(Source material)
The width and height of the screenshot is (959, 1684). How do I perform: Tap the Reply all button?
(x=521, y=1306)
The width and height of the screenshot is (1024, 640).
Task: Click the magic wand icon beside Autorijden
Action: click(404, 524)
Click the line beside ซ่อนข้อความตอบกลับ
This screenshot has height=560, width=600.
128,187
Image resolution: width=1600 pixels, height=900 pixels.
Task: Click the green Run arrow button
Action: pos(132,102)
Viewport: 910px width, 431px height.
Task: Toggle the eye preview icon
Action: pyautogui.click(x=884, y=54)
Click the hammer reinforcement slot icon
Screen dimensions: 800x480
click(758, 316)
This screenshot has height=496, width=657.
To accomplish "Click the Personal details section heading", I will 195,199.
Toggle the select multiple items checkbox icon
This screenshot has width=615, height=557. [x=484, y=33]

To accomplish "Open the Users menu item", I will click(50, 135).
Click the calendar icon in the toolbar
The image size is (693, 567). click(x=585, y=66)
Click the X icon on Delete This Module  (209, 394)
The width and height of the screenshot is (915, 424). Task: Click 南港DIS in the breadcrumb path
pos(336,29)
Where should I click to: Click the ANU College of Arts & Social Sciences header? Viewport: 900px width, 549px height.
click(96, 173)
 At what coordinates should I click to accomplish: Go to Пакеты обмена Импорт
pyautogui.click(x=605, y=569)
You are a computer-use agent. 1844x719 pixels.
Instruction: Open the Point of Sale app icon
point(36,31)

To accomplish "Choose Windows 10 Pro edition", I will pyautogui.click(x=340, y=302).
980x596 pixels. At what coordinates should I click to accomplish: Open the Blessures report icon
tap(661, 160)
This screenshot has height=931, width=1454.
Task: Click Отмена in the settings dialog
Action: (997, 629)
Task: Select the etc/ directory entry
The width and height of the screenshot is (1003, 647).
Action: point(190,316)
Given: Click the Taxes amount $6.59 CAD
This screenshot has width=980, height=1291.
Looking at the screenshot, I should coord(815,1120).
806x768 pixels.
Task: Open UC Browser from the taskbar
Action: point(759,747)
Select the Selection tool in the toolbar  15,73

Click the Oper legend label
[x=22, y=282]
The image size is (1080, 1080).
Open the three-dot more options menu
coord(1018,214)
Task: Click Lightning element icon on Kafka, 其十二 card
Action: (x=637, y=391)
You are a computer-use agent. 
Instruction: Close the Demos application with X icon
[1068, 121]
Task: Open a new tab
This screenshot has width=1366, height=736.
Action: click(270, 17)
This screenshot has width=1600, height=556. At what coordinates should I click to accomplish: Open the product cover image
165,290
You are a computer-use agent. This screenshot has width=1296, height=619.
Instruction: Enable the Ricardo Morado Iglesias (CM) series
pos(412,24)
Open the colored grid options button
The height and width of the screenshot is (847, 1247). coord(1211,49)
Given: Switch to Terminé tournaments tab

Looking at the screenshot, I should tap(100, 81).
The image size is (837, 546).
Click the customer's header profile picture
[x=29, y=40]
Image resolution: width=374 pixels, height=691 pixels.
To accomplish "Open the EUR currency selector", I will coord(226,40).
(End Source material)
Assignment: Everything from the line with "The image size is (837, 546)." to the last line of the data is what to return, word for word; leave out the rest.

Written solution:
The image size is (837, 546).
Click the customer's header profile picture
[x=29, y=40]
Image resolution: width=374 pixels, height=691 pixels.
To accomplish "Open the EUR currency selector", I will coord(226,40).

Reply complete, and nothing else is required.